DOCUMENT TEXT —
Eye For Film >> Movies >> Orchestra Seats (2006) Film Review
Orchestra Seats
Reviewed by: Angus Wolfe Murray
I was talking to my friend Juliette about Orchestra Seats and before I had time to make a stupid remark about the title, she whooped in that delightful Gallic way and said, “It is so perfectly Paris!”
Of course, she’s right.
Romantic, sophisticated, light (not empty) and charming, this is the essence of the rom-com. An ensemble piece, centered on an area close to the Eiffel Tower, where theatres and art galleries predominate, it tells three stories, with their subsequent sub-plots. Tripping innocently in and out of them is Jessica (Cecile De France), a girl from Macon, whose personality positively glows, like Dorothy’s on the yellow brick road.
There is only one café, Bar des Theatres, which is frequented by actors, musicians and artists. They have never hired a waitress in their entire history. “It is a tradition,” Jessica is told. Despite this, she is taken on for a trial period and in a very short time gets to know everyone.
There is the concert pianist (Albert Dupontel), who cannot stand the formality and snobbishness of the classical music fraternity. He prefers to play for cancer patients in a hospital, dressed in T-shirt and tracky bottoms. Although he has bookings confirmed throughout the world for the next six years, he wants to chuck it and go and live in the country with his wife (Laura Morante), who recognises a crossroads in their marriage, and play for people who don’t know him. A man of passion and honesty, he displays the symptoms of a mid-life crisis, sans angst.
Catherine Versen (Valerie Lemercier) is a famous soap star, although she doesn’t like to describe herself as such. She is rehearsing a Feydeau farce in the theatre and behaving like a prima donna. She doesn’t notice, or care, how she affects the rest of the company, or the director, who would tear out his hair if he had any. As a television star, she demands respect, although inside is a mess of insecurities. When an American director (Sydney Pollack), looking to cast a film about Jean-Paul Satre and Simone de Beauvoir, turns up at the café, she goes into high drive.
Mr Grumberg (Claude Brasseur) is selling his art collection. His wife is dead. His son (Christopher Thompson) is an academic. As an ex-taxi driver who made a fortune and invested in paintings and sculpture (“Only buy things other people hate”), he says collections are like life; there comes a time to pass on. Now in his sixties, with an attractive girl (Annelise Hesme) on his arm, he is ready to let go.
Talking to my friend Juliette, she said, “Don’t just list the characters and what they do. That’s – how you say? – not in the spirit. What they do and how the girl Jessica makes affect with them, if you understand, has to be given a little air. Can you give air? In your critique?”
“I can try,” I told her.
“Good,” she continued. “It is in the air that this film makes wing. It flies, believe me. All these people are so … I would like to stay talk with them. And you know me well enough. I don’t stay talk. I choose talk.”
What Juliette did not say is that co-writer/director Daniele Thompson has enticed delightful performances from a diverse cast. Being young, Jessica is all hope and heart and, with the help of the Thompsons’ screenplay, De France changes the way you think about Paris. And the theatre.

SUPPLIED MATERIAL —
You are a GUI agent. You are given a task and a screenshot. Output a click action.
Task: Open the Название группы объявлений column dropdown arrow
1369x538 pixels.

WORK REQUEST 1 —
In the film review, what is the name of the café where Jessica works?
WORK REQUEST 2 —
In the film review, swap "art collection" for "entire collection" in the passage from "Mr Grumberg (Claude" to "I told her.", and write out the result.
WORK REQUEST 3 —
Rewrite the film review paragraph beginning "Mr Grumberg (Claude Brasseur)" as a bulleted list that keeps its main facts.

FINAL ANSWER 1 —
Bar des Theatres.

FINAL ANSWER 2 —
Mr Grumberg (Claude Brasseur) is selling his entire collection. His wife is dead. His son (Christopher Thompson) is an academic. As an ex-taxi driver who made a fortune and invested in paintings and sculpture (“Only buy things other people hate”), he says collections are like life; there comes a time to pass on. Now in his sixties, with an attractive girl (Annelise Hesme) on his arm, he is ready to let go.
Talking to my friend Juliette, she said, “Don’t just list the characters and what they do. That’s – how you say? – not in the spirit. What they do and how the girl Jessica makes affect with them, if you understand, has to be given a little air. Can you give air? In your critique?”
“I can try,” I told her.

FINAL ANSWER 3 —
- Mr Grumberg (Claude Brasseur) is selling his art collection.
- His wife is dead, and his son (Christopher Thompson) is an academic.
- He is an ex-taxi driver who made a fortune and invested in paintings and sculpture ("Only buy things other people hate").
- He says collections are like life: there comes a time to pass on.
- Now in his sixties, with an attractive girl (Annelise Hesme) on his arm, he is ready to let go.